Start of Block

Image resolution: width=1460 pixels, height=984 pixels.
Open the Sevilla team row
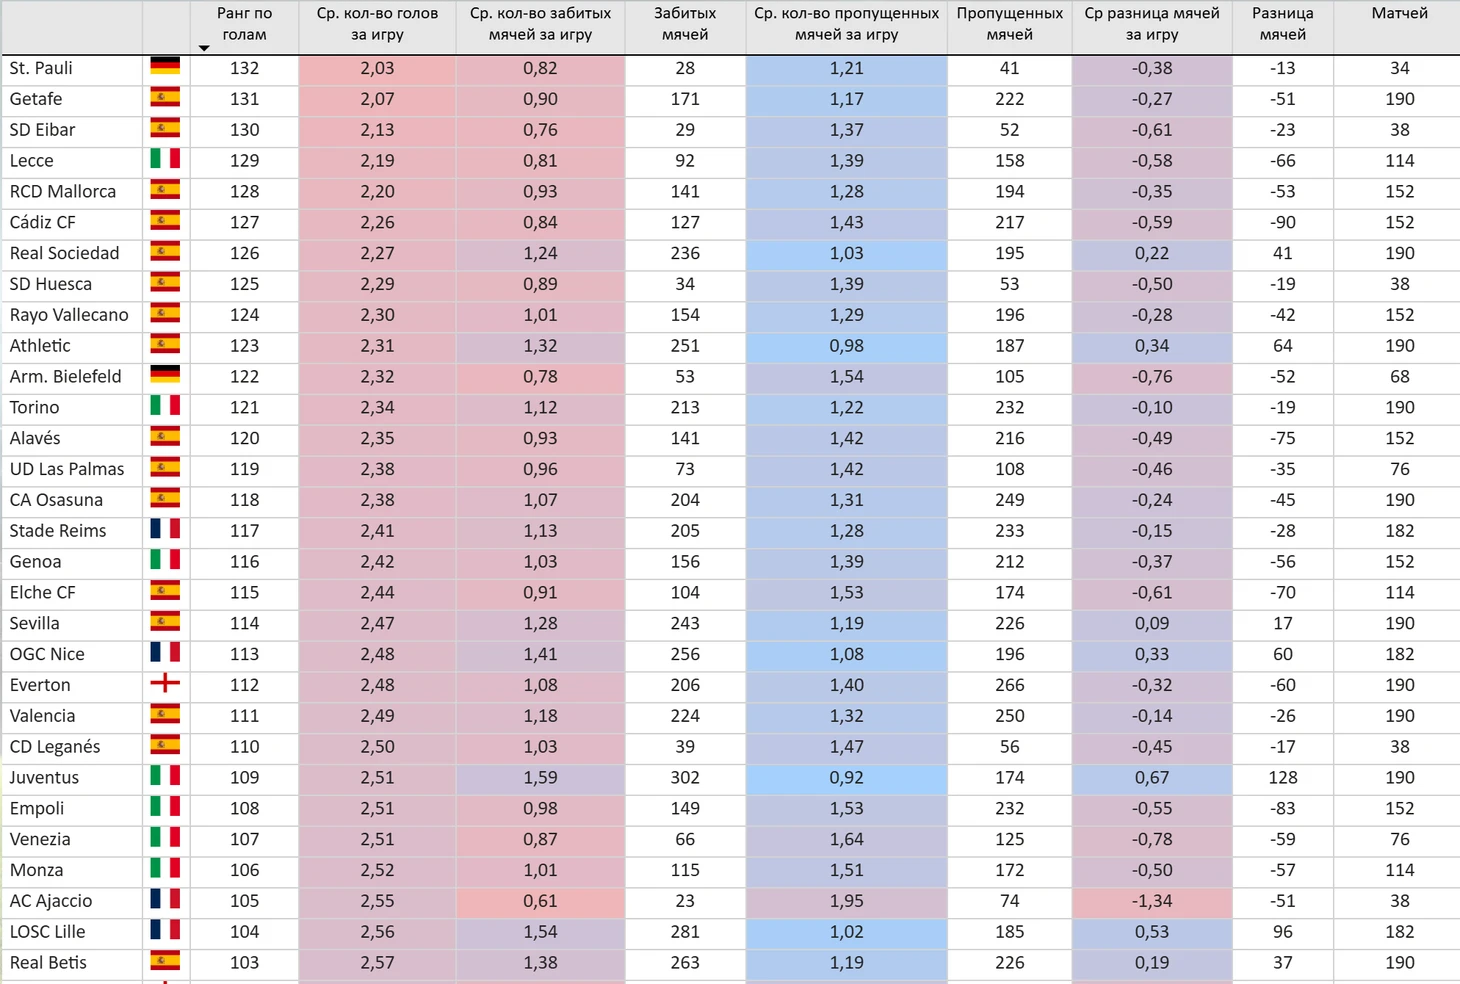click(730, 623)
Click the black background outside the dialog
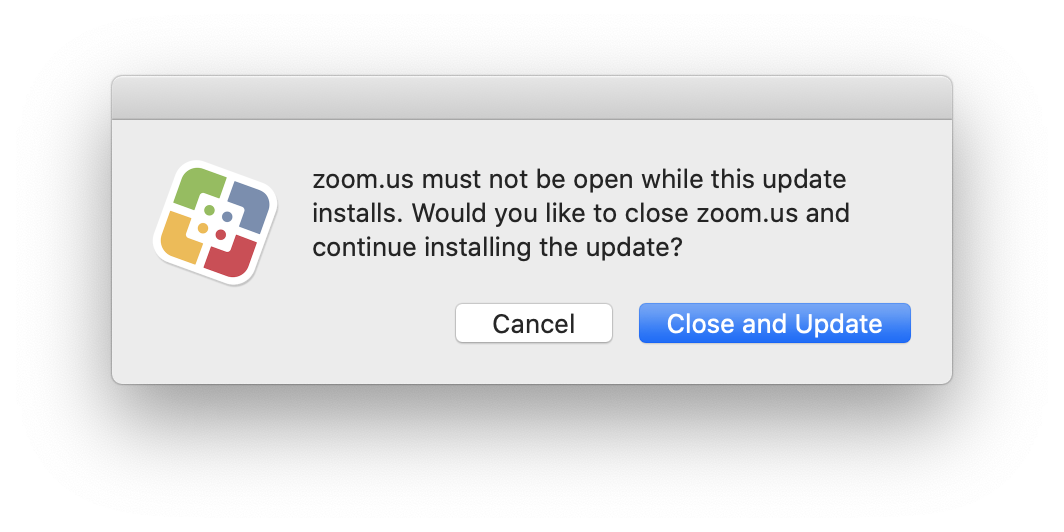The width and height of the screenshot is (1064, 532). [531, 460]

End of Block

TASK STATEMENT: Please set down the lines from the one with "Open the Sevilla team row" to the end of the entries above, exactly as they are, and drop every picture.

RESULT FOR THIS EXERCISE:
Open the Sevilla team row
click(730, 623)
Click the black background outside the dialog
The width and height of the screenshot is (1064, 532). [531, 460]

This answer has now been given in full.